Junpei hides the paper football under his book and shakes his head at Sigma when the other boy gestures to flick it his way. Later. Junpei doodles in his notebook until it's time to go outside. They go outside for just a half-hour before and after lunch, and even though it's just a sandy, rocky fenced-off square, Junpei loves it. Diana and Carlos watch them and they don't care if they roughhouse and sometimes lead them in dodgeball.

Today they're left to their own devices, shivering in black coats and gloves, and standing close together. When he spots his sister Phi, talking to Akane by the fence, he sneaks up behind her and picks her up, spinning her around until they almost fall. She yells and hits him but it's worth it.

He laughs at her scowl, and they tussle again until Carlos pulls them apart and makes them apologize to each other. "We weren't really fighting," Junpei grumbles, but Carlos is unconvinced.

Junpei can't have any fun here.



Phi steals Sigma's pudding cup as she walks by the boys' table at lunch. When she sits at the girls' table, she sees him glaring at her, and she peels the top off the cup and licks the pudding off it in front of him.
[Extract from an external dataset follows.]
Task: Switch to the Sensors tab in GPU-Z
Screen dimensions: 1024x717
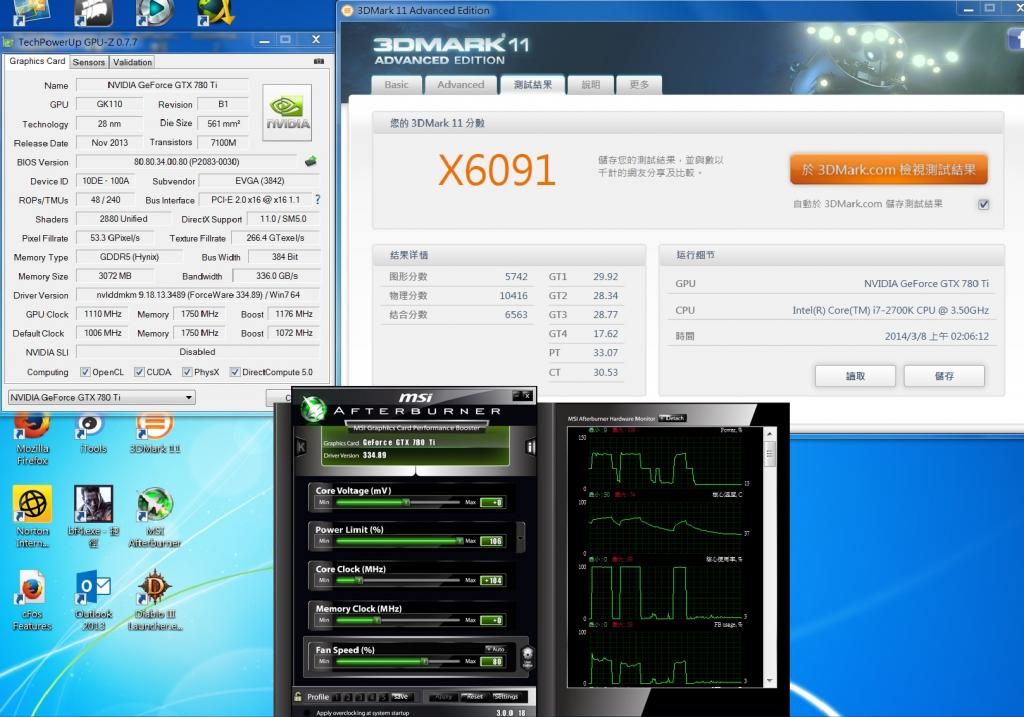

Beside her, Akane giggles and Phi smiles because she made her laugh.



Sigma would like many things back -- his bed, his Dad, his cat, his old life -- but right now his pudding cup is at the top of the list. It was his thirteenth birthday last week, and nobody acknowledged it because "nobody is an individual here." He can't even have some pudding?

"Your sister sucks," he tells Junpei, and Junpei shrugs.

"You should've been watching your food around her. One time she stuffed a whole eel fillet in her mouth before our mom noticed."



Why is getting kids to bathe such a chore? Carlos is about to hose them all down if they don't stop dragging their feet and arguing with him. "Come on, you stink." He nudges a sullen-looking Junpei toward the shower. "And if I find out you just wet your hair instead of washing it, you're doing it again."

It's the close of another very long day. Diana had to tell him it was a Tuesday in December. Just like he always does, he stands by the door and watches them emerge from the stalls in their pajamas, fight over sink space to brush their teeth, fight over who is in whose way in the mirror, fight over who's using whose comb instead of their own. Were girls easier than this? Maria was.

Then it's another fight to get them all to lie down and be quiet long enough to sleep.

"Why do we have to go to bed with the little kids?" Aoi says, and before Carlos can answer Sigma retorts that he's not little and Aoi shoots back that if he's angry he must need a nap and then Junpei just has to join in and -- Carlos really needs a drink.

He wishes he were saying goodnight to Maria instead of a bunch of teenage boys who try his patience every second of the day. He knows their names, their birthdays, who likes who, and that most of them are easily impressed by his tales from his brief career as a firefighter. He wishes he was still a firefighter instead of a prisoner here, working a morally dubious job, even if it is to pay for Maria's treatment.

He wishes he could promise the boys -- all of the kids -- that this is not the way it's always going to be. That the world is so much bigger than this school and the tall fence and desert surrounding it. But for now this is his universe, and theirs, and he can make no promises.

It is 9pm, time for bed, and tonight Carlos dreams that he's walking on a beach with Maria, and Diana and all the kids are standing in the distance, wearing bright clothes and talking and smiling. They are waving to him. They are calling.